Amazon.com Widgets

As featured on p. 218 of "Bloggers on the Bus," under the name "a MyDD blogger."

Friday, February 20, 2009

Binyam Mohammed Going Home

This is the least we can do.

A former British resident held at Guantanamo Bay, Cuba, will be flown home early next week, marking the first transfer of a Guantanamo detainee by the Obama administration, according to a source involved in the process, who spoke on the condition of anonymity because he is not authorized to speak on the subject.

The British government had pressed the new administration to make the case of Binyam Mohammed a priority. The release of the Ethiopian native could come as early as Monday, the day Attorney General Eric H. Holder Jr. is scheduled to visit the military facility with top Justice Department officials who are leading a review of the cases of the approximately 245 detainees held there [...]

Mohammed was recently visited by British officials, including a police physician who persuaded him to end a hunger strike. Officials in Britain have said Mohammed faces no charges there and will be released upon his return.


The question is whether there will be a gag order on Mohammed, like David Hicks, or whether he will be allowed to tell his story in his own words, the way Mohamed Barag Fashmilah did to devastating effect in the Huffington Post yesterday.

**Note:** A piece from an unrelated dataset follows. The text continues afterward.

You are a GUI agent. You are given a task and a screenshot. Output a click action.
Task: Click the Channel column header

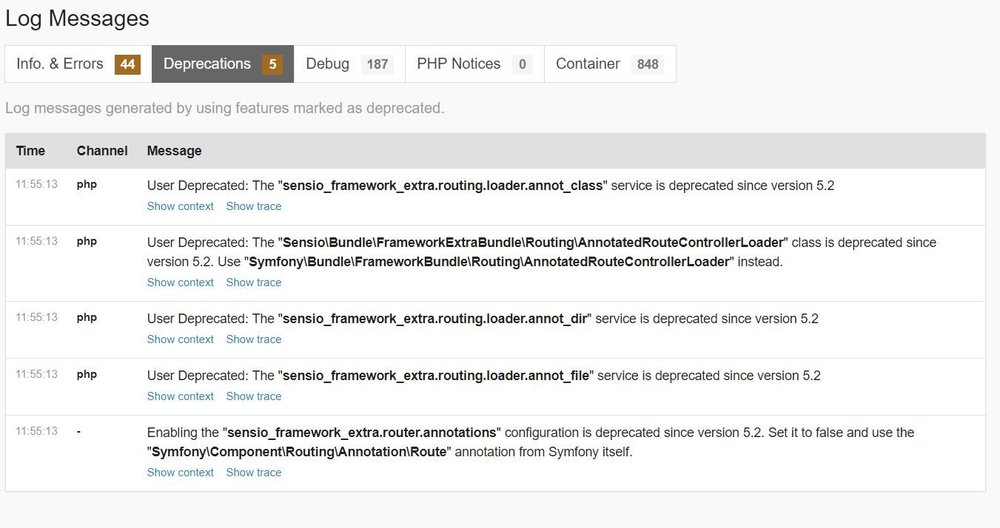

Either way, Bashmilah and Mohammed are symbols of the same disease - a failure to account for the past and unburden the sins of the Bush era.

My physical symptoms are made worse by the anxiety caused by never knowing where I was held, and not having any form of acknowledgment that I was disappeared and tortured by the U.S. government.

I believe that acknowledgment is the first step toward accounting for a wrongdoing. The American public needs to face what has happened to those of us who were disappeared and mistreated in the name of their national security, demand accountability for those who committed torture and other crimes, and acknowledge the suffering of those who became victims. Today, a group of concerned Americans called on President Obama to take the first steps to do just that, by demanding that he establish an independent commission of inquiry into the treatment of detainees in the "War on Terror."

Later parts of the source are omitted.